***** Records to use

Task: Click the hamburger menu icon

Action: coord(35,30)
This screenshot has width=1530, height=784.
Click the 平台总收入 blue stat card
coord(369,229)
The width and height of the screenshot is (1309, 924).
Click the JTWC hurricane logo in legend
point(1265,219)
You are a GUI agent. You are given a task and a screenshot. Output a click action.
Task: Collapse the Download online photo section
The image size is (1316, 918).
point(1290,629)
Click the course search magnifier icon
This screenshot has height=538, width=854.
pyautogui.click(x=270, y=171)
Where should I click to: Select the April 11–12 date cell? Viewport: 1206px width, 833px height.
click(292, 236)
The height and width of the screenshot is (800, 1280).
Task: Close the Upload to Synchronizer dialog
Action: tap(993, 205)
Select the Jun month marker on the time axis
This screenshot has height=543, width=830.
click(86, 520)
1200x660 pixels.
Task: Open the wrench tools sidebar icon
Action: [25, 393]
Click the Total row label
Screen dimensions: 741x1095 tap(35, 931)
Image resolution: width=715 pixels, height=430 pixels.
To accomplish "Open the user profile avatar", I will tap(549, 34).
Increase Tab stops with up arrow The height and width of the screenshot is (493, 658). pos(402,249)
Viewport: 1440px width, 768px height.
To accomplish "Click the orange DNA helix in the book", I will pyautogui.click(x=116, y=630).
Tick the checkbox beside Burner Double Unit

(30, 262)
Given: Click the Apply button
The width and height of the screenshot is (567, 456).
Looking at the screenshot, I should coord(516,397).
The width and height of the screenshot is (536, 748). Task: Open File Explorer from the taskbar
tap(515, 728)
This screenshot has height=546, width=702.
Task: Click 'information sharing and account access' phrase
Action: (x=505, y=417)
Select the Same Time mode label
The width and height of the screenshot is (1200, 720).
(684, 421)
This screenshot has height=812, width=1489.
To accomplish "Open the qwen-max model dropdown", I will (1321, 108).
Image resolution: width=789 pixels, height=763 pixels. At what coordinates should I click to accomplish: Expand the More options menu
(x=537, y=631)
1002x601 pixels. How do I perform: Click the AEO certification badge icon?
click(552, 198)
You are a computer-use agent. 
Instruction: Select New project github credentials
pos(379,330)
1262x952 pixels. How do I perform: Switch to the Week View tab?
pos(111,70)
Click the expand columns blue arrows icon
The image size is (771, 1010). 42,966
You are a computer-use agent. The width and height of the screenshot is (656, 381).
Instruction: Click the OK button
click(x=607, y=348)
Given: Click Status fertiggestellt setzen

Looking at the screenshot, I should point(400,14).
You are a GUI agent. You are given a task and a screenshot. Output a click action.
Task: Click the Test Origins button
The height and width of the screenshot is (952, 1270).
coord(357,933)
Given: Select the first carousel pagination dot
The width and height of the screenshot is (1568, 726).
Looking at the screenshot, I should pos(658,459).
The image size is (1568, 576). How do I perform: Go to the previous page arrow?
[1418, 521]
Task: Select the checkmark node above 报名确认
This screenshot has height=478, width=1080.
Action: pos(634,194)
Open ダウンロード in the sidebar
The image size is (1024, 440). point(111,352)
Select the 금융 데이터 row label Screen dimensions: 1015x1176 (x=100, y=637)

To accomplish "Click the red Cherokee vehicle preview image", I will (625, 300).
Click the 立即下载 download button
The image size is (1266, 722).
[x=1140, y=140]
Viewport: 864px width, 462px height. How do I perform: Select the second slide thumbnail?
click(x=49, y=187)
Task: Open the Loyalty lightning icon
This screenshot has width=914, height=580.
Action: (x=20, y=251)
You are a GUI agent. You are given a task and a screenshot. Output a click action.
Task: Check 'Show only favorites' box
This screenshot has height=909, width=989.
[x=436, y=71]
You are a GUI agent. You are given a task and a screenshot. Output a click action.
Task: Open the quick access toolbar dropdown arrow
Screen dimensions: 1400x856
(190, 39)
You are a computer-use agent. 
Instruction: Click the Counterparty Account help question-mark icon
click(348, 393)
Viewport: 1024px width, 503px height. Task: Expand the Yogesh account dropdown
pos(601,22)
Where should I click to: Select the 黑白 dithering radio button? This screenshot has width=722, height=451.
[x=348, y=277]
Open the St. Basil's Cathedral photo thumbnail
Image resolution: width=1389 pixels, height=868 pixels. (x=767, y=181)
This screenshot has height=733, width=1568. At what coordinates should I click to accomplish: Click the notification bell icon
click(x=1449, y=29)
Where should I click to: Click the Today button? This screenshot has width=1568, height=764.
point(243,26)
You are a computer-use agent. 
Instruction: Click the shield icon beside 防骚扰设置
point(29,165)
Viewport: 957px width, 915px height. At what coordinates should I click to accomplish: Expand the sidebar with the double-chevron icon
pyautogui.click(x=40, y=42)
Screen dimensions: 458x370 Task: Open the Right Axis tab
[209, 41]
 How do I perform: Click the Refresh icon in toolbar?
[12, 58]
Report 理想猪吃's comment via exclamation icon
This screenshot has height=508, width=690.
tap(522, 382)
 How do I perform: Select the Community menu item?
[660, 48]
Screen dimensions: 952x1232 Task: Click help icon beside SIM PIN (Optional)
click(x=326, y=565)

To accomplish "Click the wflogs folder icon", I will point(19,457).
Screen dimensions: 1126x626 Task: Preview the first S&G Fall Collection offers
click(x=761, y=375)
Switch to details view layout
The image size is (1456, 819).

**********

Task prompt
Within the material above, transcribe exactly the lines that run from the line holding "This screenshot has height=538, width=854." through the line holding "Select the Same Time mode label".

Output for this exercise
This screenshot has height=538, width=854.
pyautogui.click(x=270, y=171)
Where should I click to: Select the April 11–12 date cell? Viewport: 1206px width, 833px height.
click(292, 236)
The height and width of the screenshot is (800, 1280).
Task: Close the Upload to Synchronizer dialog
Action: tap(993, 205)
Select the Jun month marker on the time axis
This screenshot has height=543, width=830.
click(86, 520)
1200x660 pixels.
Task: Open the wrench tools sidebar icon
Action: [25, 393]
Click the Total row label
Screen dimensions: 741x1095 tap(35, 931)
Image resolution: width=715 pixels, height=430 pixels.
To accomplish "Open the user profile avatar", I will tap(549, 34).
Increase Tab stops with up arrow The height and width of the screenshot is (493, 658). pos(402,249)
Viewport: 1440px width, 768px height.
To accomplish "Click the orange DNA helix in the book", I will pyautogui.click(x=116, y=630).
Tick the checkbox beside Burner Double Unit

(30, 262)
Given: Click the Apply button
The width and height of the screenshot is (567, 456).
Looking at the screenshot, I should coord(516,397).
The width and height of the screenshot is (536, 748). Task: Open File Explorer from the taskbar
tap(515, 728)
This screenshot has height=546, width=702.
Task: Click 'information sharing and account access' phrase
Action: (x=505, y=417)
Select the Same Time mode label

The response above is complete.